La résolution S-38/1 condamne toutes les formes d’ingérence extérieure alimentant le conflit et rappelle à toutes les parties et aux acteurs extérieurs – États et autres – facilitant le transfert d’armes et d’équipements militaires au Darfour leur obligation de respecter et de mettre en œuvre l’embargo sur les armes imposé au Darfour par la résolution 1556 (2004) du Conseil de sécurité et les résolutions ultérieures.
La résolution demande à la Mission internationale indépendante d’établissement des faits pour le Soudan d’enquêter d’urgence sur les violations du droit international humanitaire et du droit international des droits de l’homme commises à El-Fasher et dans ses environs, et d’identifier les personnes raisonnablement soupçonnées d’en être responsables. La mission devrait présenter ses conclusions à la 61e session du Conseil des droits de l’homme (23 février-31 mars 2026), dans le cadre d’un dialogue interactif renforcé entre le Haut-Commissaire et l’Expert des droits de l’homme sur le Soudan.
La voie à suivre
À l'approche du dialogue interactif du 9 février, la pression internationale s'accentue pour exiger des mesures concrètes, au-delà des simples condamnations. La résolution du Conseil des droits de l'homme souligne qu'il n'existe pas de solution militaire à la crise soudanaise et réitère son appel à un cessez-le-feu immédiat et global entre toutes les parties, sans conditions préalables.

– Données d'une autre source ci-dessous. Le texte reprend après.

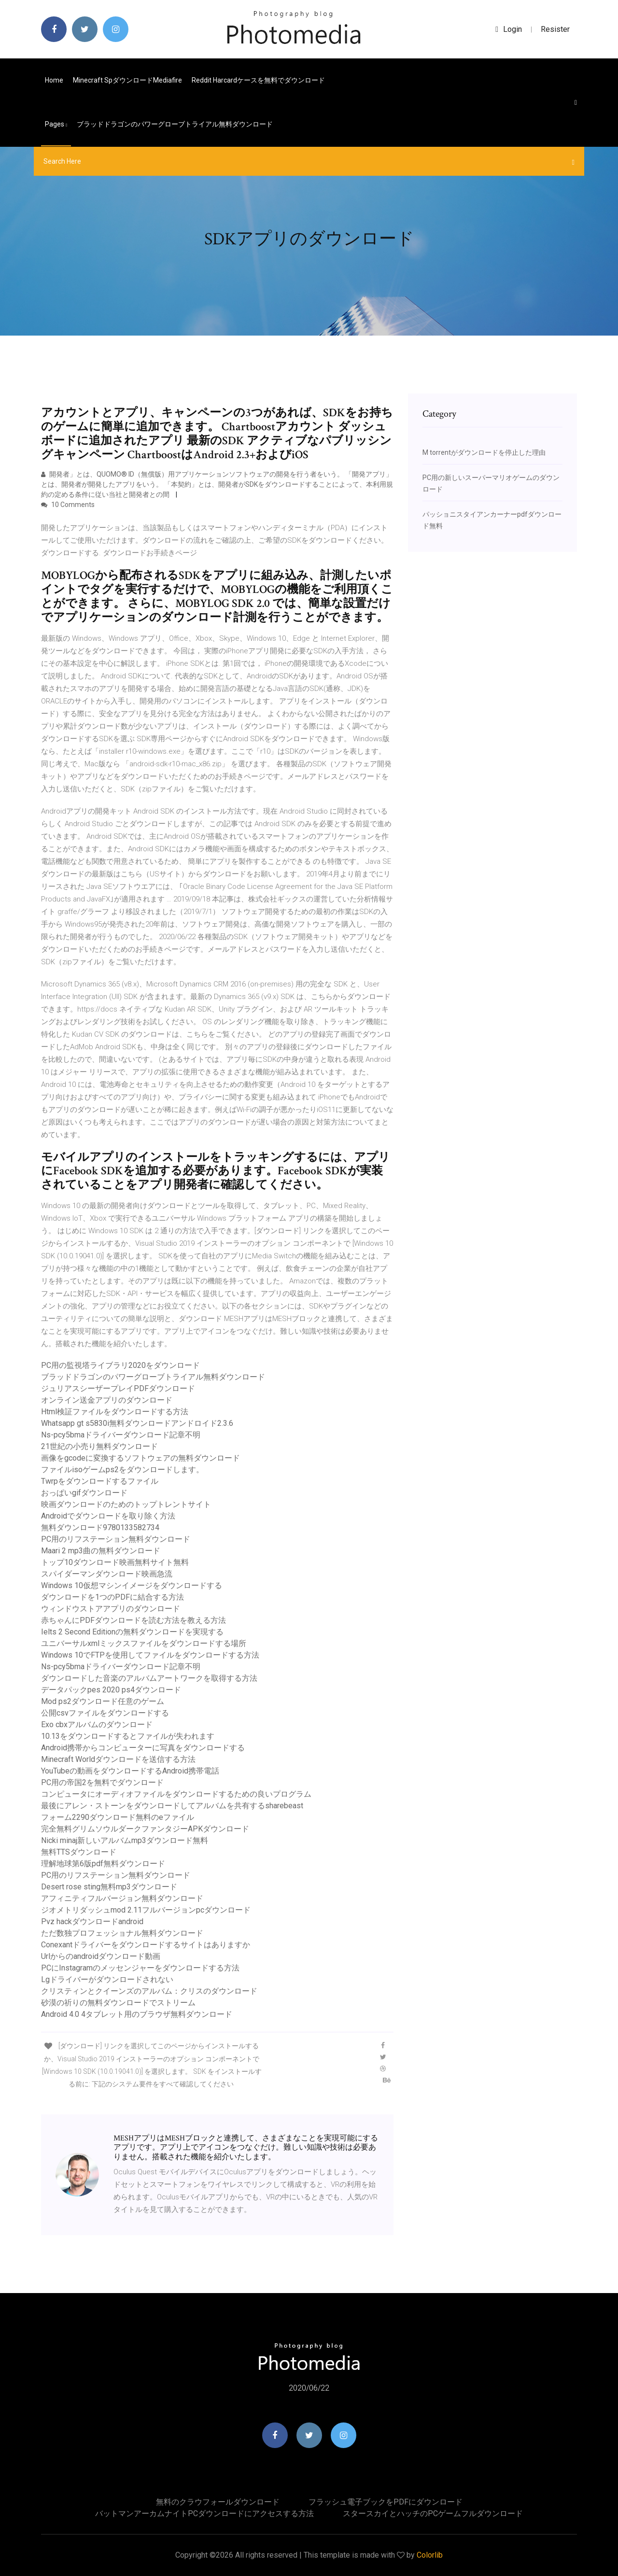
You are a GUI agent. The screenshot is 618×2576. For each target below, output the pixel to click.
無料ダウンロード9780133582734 (100, 1527)
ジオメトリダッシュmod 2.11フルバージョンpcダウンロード (146, 1909)
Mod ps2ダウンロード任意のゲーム (102, 1701)
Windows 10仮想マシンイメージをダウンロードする (131, 1585)
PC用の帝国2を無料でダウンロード (102, 1782)
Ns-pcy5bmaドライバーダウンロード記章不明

Le texte exige la mise en place d'un mécanisme indépendant de surveillance du respect du cessez-le-feu, la réhabilitation des infrastructures critiques, un règlement négocié et pacifique fondé sur un dialogue inclusif mené par les Soudanais et impliquant activement les acteurs de la société civile, notamment les femmes et les jeunes, ainsi que le lancement d'un processus de transition politique crédible et inclusif aboutissant à un gouvernement démocratiquement élu à l'issue d'une période de transition dirigée par des civils.
Tom Fletcher, chef des affaires humanitaires de l'ONU, a déclaré au Conseil de sécurité le 31 octobre : « Nous n’entendons pas les cris, mais – alors que nous sommes réunis ici – l’horreur continue. »
Pour les millions de Soudanais confrontés à ce que l'ONU qualifie de plus grande crise humanitaire au monde, la question est de savoir si l'attention internationale se traduira par des actions concrètes pour stopper l'afflux d'armes et de ressources qui alimentent le conflit, ou si le schéma des condamnations sans conséquences se poursuivra tandis que les atrocités se multiplieront.
L’affaire de la gomme arabique illustre comment le commerce mondial peut se trouver mêlé à la violence lorsque les mécanismes de contrôle font défaut. Comme le conclut le rapport de PAX : « …La communauté internationale, y compris les entreprises, doit agir pour s'assurer que les échanges commerciaux actuels ne continuent pas de financer les efforts de guerre des RSF ou les violences génocidaires.
La session du 9 février offre à la communauté internationale l'occasion de démontrer que la responsabilité pour les atrocités de masse ne se limite pas à de vaines paroles. Les survivants fuyant El-Fasher, les civils pris au piège dans les villes assiégées du Kordofan et les millions de personnes déplacées par la guerre au Soudan attendent de voir si les paroles seront enfin suivies d'actes.